Bianca rolls her eyes. ‘He’d merely want to sleep a lot, that’s all. Besides, I’ve already committed treason by carrying messages from Lord Tyrrell to a cardinal of the Catholic Church. Do you think adding kidnap and poisoning will make the axe feel any sharper when it falls?’
‘Where is Dr Shelby now?’ Fiorzi asks.
‘Riding back from Havington Manor, I should imagine. That letter you’ve just read – I am supposed to deliver it to Munt this very day.’
‘To be blunt, Eminence, it seems as good a stratagem as ours,’ says Bruno grudgingly. ‘Similar in some ways.’
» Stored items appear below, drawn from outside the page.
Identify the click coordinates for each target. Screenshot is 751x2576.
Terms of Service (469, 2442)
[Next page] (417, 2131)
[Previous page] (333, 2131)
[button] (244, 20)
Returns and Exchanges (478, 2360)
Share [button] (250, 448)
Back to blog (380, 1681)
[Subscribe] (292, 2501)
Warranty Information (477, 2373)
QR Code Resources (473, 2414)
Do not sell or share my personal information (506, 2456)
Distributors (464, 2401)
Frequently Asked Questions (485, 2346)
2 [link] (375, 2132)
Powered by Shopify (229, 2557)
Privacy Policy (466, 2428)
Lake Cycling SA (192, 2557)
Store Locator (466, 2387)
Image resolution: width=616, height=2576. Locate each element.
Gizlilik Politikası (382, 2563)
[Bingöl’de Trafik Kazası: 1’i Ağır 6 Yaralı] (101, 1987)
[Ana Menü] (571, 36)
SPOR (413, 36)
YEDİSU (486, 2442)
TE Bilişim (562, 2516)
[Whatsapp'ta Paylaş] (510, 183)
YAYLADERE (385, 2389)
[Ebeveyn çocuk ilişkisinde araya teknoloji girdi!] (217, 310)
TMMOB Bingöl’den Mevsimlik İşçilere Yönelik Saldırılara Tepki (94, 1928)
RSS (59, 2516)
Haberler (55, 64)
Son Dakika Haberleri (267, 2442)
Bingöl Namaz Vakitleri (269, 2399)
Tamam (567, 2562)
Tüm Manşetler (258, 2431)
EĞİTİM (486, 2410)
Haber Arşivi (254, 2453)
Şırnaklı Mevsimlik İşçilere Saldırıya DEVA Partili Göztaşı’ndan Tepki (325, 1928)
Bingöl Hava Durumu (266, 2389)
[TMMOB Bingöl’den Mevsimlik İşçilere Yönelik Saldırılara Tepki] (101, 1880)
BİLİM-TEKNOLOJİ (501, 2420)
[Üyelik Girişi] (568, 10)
‘How far is this Cleevely from Holborn?’ Fiorzi asks.
‘About the same distance as Venice is from Bologna. Three or four days on horseback. Perhaps even longer if the roads are bad.’
Santo Fiorzi gives her a resigned smile. ‘What are a few days compared to more than thirty years?’
‘You must have loved her very much to risk coming here in person,’ Bianca says, humbled.
‘I loved her more than I have ever loved anyone, before or since. More even than the Church I swore to serve.’
I’m utterly unprepared for this, she thinks – receiving a cardinal’s confession. I’m the one who should be unburdening herself.